*Data shown*.
——————

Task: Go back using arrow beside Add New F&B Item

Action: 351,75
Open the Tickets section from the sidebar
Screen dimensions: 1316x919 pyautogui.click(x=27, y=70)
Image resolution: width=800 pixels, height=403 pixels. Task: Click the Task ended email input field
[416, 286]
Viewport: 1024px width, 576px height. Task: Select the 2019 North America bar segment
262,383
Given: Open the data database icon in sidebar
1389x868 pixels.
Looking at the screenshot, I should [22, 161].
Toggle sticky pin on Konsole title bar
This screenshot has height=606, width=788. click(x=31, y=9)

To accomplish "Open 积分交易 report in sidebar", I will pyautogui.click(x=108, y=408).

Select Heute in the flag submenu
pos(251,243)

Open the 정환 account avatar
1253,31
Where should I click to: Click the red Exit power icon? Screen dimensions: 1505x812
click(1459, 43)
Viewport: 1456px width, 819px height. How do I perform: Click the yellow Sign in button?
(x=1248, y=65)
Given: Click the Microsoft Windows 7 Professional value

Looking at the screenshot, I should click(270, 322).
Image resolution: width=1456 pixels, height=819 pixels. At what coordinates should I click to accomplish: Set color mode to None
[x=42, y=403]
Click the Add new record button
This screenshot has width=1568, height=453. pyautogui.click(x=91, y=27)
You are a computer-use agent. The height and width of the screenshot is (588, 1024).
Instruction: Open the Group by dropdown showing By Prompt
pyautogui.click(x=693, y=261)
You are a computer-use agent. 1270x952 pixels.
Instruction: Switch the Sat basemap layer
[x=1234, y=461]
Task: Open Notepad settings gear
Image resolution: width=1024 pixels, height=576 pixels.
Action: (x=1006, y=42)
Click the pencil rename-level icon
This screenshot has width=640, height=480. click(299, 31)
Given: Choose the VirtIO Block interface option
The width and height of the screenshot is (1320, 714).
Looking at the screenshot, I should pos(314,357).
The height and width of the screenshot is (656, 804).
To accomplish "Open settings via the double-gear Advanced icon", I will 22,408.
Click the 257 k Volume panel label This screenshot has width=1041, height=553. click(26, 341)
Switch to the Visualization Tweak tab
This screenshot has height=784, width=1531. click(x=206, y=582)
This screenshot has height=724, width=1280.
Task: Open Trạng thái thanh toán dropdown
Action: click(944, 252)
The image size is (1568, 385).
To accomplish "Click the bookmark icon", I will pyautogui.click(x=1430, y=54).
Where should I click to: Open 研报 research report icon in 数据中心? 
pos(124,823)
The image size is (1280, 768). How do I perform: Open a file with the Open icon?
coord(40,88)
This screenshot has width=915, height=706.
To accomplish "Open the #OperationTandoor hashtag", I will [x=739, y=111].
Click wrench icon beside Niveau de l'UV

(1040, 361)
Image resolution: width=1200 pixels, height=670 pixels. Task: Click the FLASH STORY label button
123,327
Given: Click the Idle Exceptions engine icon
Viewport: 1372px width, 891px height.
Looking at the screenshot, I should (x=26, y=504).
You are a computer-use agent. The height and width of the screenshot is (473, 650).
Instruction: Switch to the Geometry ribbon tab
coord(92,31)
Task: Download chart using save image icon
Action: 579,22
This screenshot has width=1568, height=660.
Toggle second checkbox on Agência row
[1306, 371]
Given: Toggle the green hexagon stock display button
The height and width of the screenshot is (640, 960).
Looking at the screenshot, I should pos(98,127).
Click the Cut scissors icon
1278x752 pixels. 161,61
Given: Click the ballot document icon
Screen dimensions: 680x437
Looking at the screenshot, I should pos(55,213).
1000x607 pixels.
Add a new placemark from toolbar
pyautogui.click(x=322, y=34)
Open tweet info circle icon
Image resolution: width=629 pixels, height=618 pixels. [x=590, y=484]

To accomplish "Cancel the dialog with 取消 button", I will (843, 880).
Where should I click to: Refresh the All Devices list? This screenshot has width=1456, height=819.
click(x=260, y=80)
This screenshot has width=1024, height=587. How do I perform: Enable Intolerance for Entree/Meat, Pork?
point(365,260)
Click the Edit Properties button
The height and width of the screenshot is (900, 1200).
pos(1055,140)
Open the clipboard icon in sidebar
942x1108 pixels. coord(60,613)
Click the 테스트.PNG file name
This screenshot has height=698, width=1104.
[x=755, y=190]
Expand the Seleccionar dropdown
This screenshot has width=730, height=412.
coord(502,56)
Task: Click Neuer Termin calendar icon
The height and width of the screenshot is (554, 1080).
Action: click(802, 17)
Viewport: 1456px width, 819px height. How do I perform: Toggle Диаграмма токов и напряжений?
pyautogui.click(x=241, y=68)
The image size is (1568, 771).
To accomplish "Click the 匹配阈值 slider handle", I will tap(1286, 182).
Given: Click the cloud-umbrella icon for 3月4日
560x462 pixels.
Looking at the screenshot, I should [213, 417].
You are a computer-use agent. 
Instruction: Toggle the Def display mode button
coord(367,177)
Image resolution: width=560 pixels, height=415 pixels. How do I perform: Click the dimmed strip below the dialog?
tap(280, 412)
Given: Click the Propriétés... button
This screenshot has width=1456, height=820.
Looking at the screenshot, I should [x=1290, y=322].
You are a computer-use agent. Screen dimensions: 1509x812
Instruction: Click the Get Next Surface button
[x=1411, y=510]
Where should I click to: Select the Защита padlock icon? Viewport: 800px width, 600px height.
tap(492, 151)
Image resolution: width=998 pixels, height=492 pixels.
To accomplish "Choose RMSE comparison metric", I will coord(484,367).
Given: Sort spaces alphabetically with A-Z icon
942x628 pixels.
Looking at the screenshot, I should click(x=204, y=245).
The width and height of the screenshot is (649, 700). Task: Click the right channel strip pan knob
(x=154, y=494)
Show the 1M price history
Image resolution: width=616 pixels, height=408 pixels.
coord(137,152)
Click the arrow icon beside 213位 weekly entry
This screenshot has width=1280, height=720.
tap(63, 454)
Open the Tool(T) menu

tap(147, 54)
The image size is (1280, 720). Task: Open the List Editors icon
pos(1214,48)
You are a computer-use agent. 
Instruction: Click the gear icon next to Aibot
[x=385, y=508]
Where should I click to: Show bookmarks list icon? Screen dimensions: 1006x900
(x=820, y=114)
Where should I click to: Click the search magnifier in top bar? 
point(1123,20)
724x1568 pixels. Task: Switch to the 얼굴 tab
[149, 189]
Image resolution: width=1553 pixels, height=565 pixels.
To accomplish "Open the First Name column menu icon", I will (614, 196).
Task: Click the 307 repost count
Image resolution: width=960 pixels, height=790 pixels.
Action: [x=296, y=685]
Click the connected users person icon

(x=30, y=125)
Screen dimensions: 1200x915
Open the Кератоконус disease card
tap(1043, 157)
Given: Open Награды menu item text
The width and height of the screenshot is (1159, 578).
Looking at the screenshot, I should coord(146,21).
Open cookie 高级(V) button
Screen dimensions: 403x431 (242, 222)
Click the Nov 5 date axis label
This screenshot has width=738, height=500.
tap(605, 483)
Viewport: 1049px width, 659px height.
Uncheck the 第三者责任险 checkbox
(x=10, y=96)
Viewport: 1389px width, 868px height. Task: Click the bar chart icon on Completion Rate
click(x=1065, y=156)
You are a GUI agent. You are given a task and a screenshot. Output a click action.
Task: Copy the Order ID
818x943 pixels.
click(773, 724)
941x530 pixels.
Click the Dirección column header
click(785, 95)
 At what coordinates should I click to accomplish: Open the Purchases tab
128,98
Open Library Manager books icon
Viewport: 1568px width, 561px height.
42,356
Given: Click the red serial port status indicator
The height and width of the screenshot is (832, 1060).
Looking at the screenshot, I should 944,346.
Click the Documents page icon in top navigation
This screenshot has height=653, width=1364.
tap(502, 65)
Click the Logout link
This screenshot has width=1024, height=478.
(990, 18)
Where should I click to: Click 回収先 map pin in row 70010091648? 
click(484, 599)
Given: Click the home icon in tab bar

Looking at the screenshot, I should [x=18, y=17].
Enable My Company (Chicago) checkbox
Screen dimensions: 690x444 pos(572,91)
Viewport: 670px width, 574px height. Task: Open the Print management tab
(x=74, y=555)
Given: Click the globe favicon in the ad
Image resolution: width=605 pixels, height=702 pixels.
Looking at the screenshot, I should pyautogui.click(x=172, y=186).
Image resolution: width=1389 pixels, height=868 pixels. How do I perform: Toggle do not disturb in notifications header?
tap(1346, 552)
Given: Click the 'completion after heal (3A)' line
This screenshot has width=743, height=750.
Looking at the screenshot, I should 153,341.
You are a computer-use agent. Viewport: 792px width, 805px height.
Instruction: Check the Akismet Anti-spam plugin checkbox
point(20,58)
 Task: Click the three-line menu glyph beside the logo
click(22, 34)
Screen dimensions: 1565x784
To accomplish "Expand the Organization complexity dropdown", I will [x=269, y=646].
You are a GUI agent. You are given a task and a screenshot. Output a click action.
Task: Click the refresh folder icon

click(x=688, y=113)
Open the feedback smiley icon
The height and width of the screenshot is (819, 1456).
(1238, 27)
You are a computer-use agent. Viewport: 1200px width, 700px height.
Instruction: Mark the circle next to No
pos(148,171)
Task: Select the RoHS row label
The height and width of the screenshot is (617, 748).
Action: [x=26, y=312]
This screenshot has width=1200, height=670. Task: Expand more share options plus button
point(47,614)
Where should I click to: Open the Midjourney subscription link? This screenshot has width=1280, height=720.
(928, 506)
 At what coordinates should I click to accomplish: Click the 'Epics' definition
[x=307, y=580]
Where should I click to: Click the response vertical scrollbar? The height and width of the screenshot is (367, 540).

——————

Copy out the records verbatim, from the line with "Open tweet info circle icon" up to and including the line with "Looking at the screenshot, I should [x=1290, y=322].".

Open tweet info circle icon
Image resolution: width=629 pixels, height=618 pixels. [x=590, y=484]

To accomplish "Cancel the dialog with 取消 button", I will (843, 880).
Where should I click to: Refresh the All Devices list? This screenshot has width=1456, height=819.
click(x=260, y=80)
This screenshot has width=1024, height=587. How do I perform: Enable Intolerance for Entree/Meat, Pork?
point(365,260)
Click the Edit Properties button
The height and width of the screenshot is (900, 1200).
pos(1055,140)
Open the clipboard icon in sidebar
942x1108 pixels. coord(60,613)
Click the 테스트.PNG file name
This screenshot has height=698, width=1104.
[x=755, y=190]
Expand the Seleccionar dropdown
This screenshot has width=730, height=412.
coord(502,56)
Task: Click Neuer Termin calendar icon
The height and width of the screenshot is (554, 1080).
Action: click(802, 17)
Viewport: 1456px width, 819px height. How do I perform: Toggle Диаграмма токов и напряжений?
pyautogui.click(x=241, y=68)
The image size is (1568, 771).
To accomplish "Click the 匹配阈值 slider handle", I will tap(1286, 182).
Given: Click the cloud-umbrella icon for 3月4日
560x462 pixels.
Looking at the screenshot, I should [213, 417].
You are a computer-use agent. 
Instruction: Toggle the Def display mode button
coord(367,177)
Image resolution: width=560 pixels, height=415 pixels. How do I perform: Click the dimmed strip below the dialog?
tap(280, 412)
Given: Click the Propriétés... button
This screenshot has width=1456, height=820.
Looking at the screenshot, I should [x=1290, y=322].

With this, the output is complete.